**WHAT TO DO:** For the data below, retype word for word the lines from the one containing "1218x678 pixels." through the one containing "the phone handset"; drop the pictures.

**RECORDS FOR THE EXERCISE:**
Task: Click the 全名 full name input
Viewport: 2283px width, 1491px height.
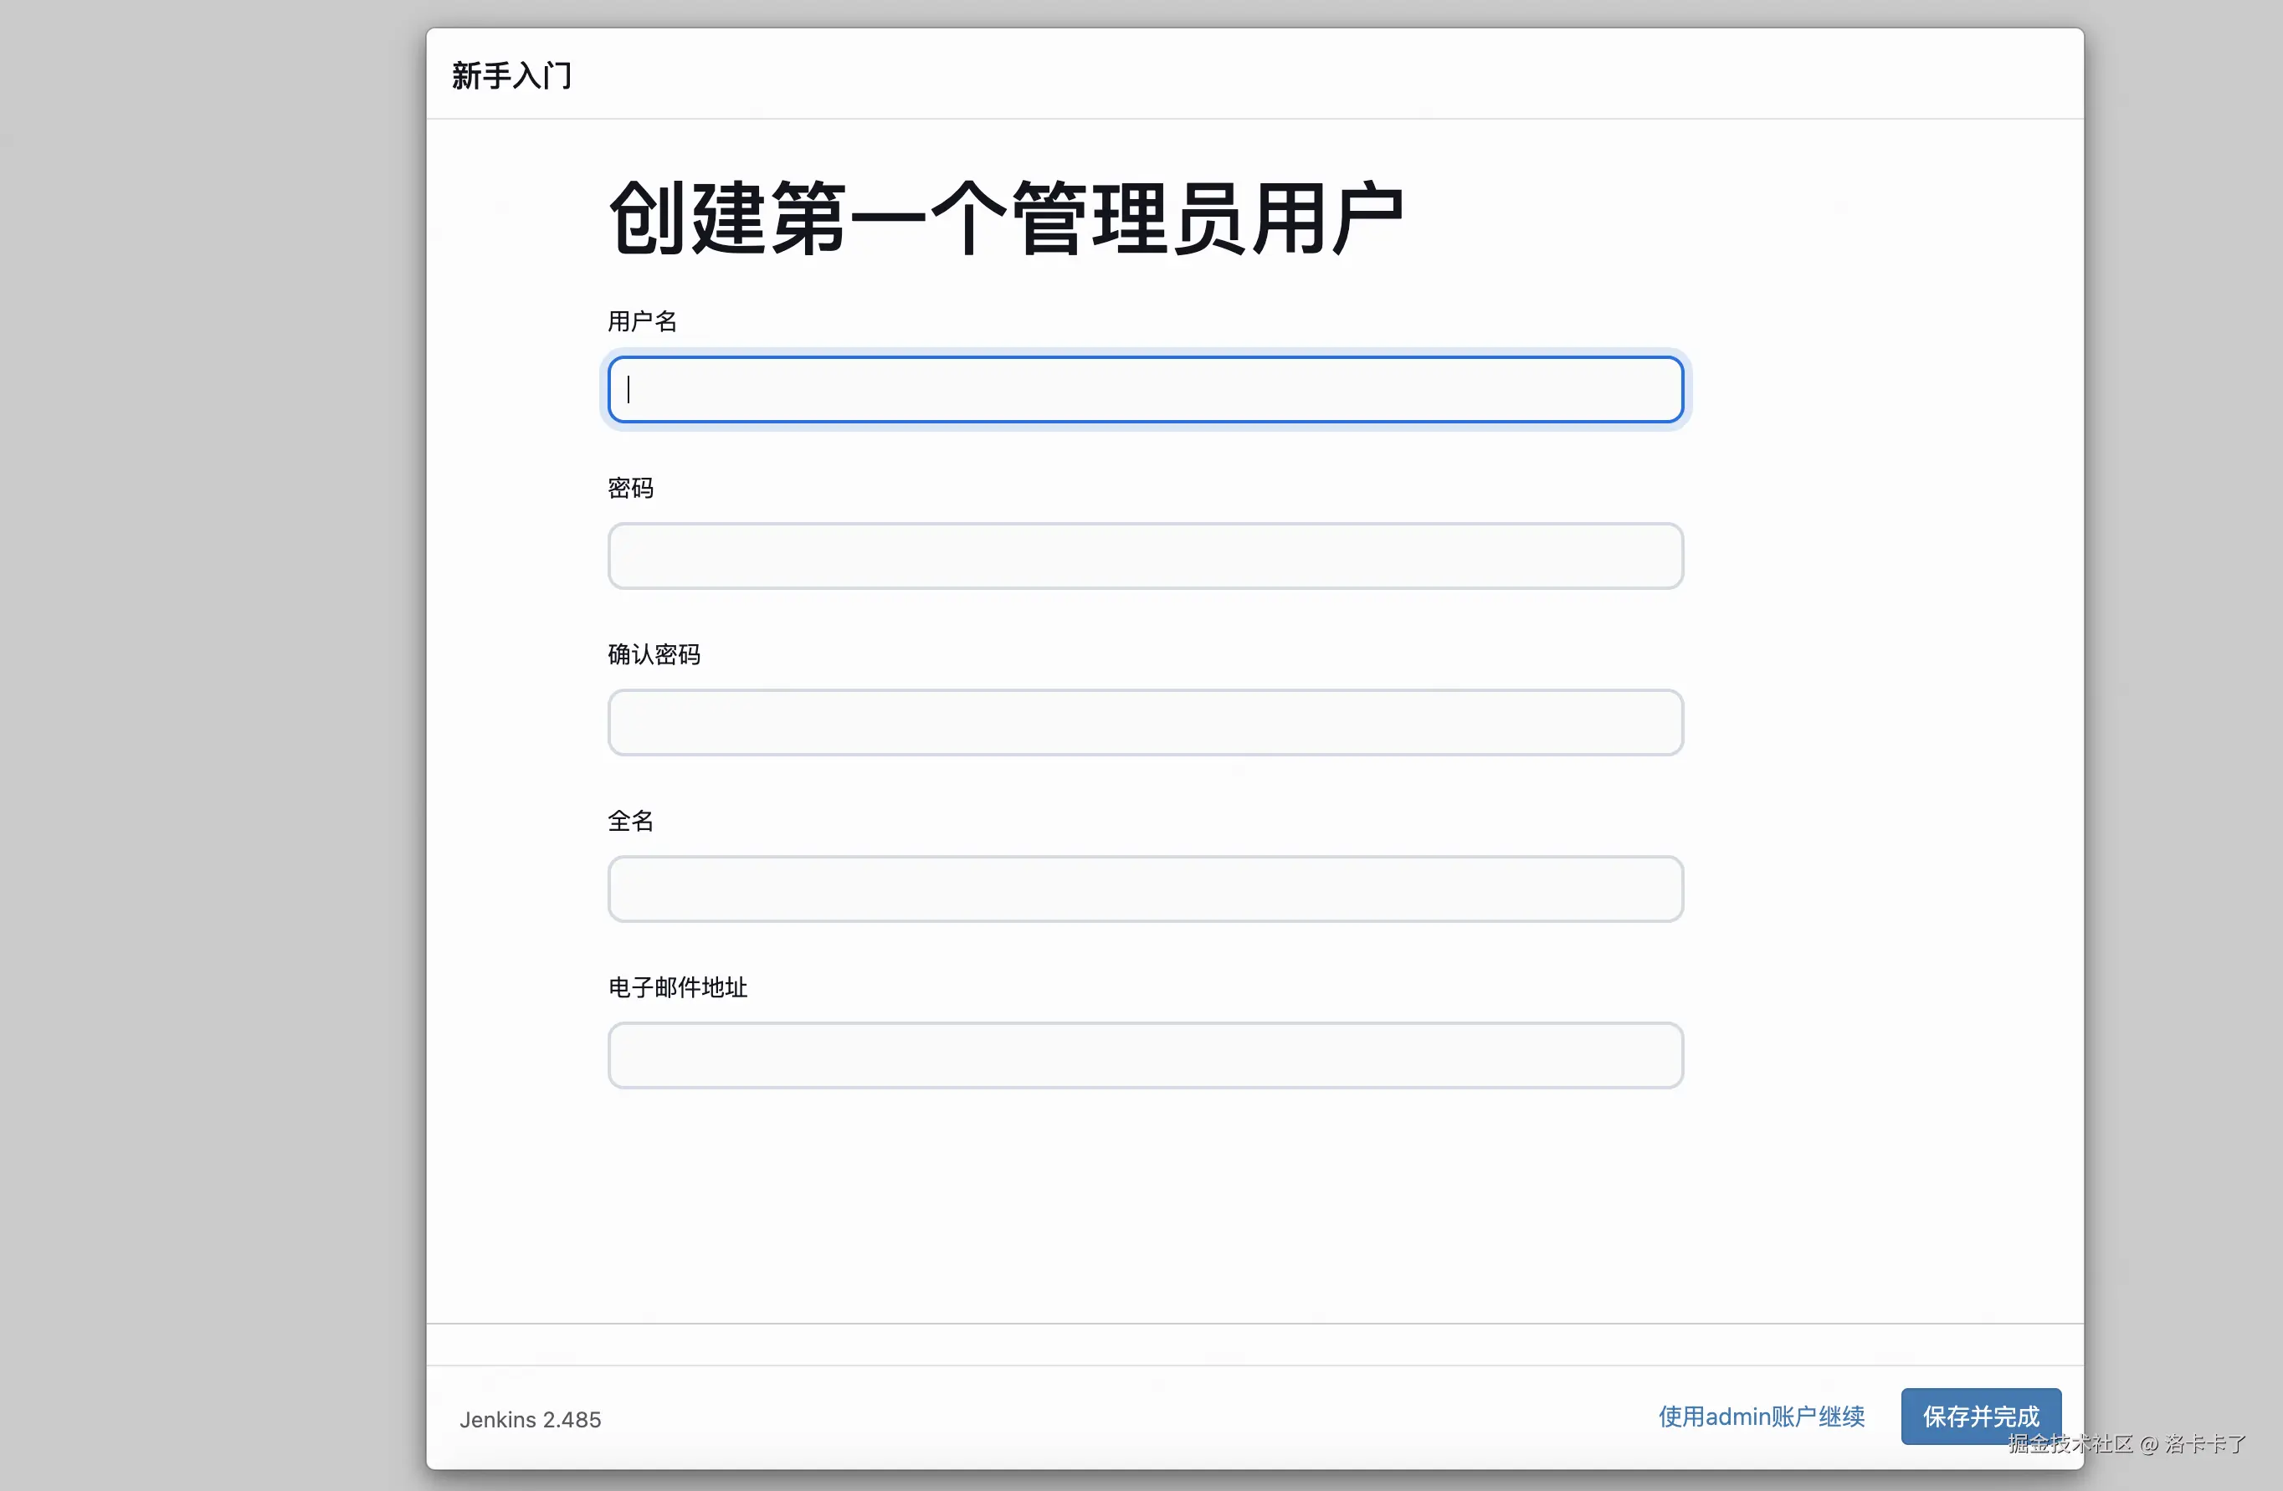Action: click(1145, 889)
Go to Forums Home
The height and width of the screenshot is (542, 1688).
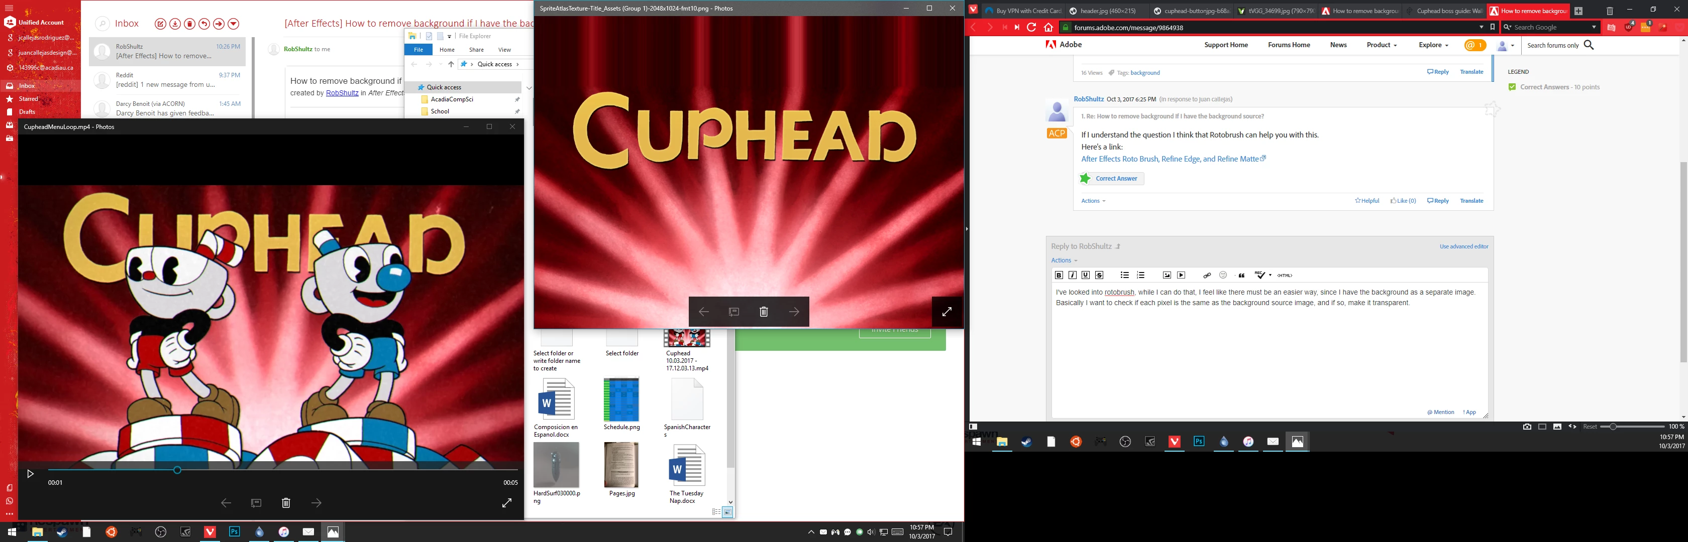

* * *

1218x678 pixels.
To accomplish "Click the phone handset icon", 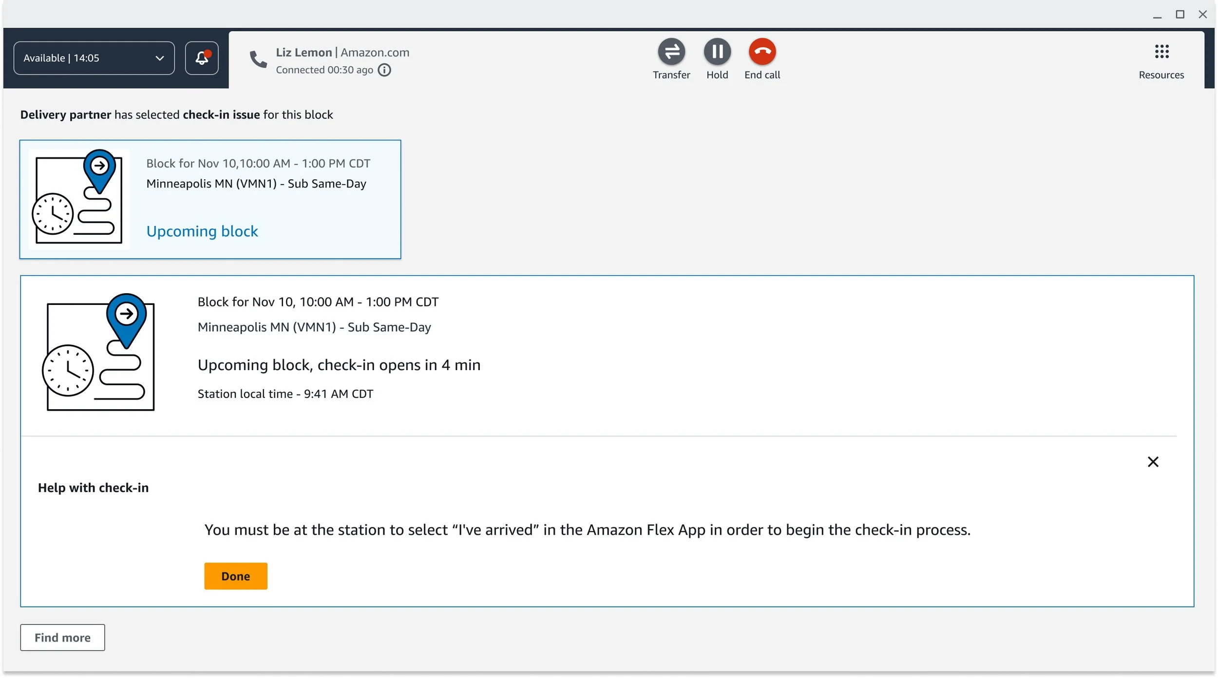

**RESPONSE AREA:**
1218x678 pixels.
To accomplish "Click the phone handset icon", 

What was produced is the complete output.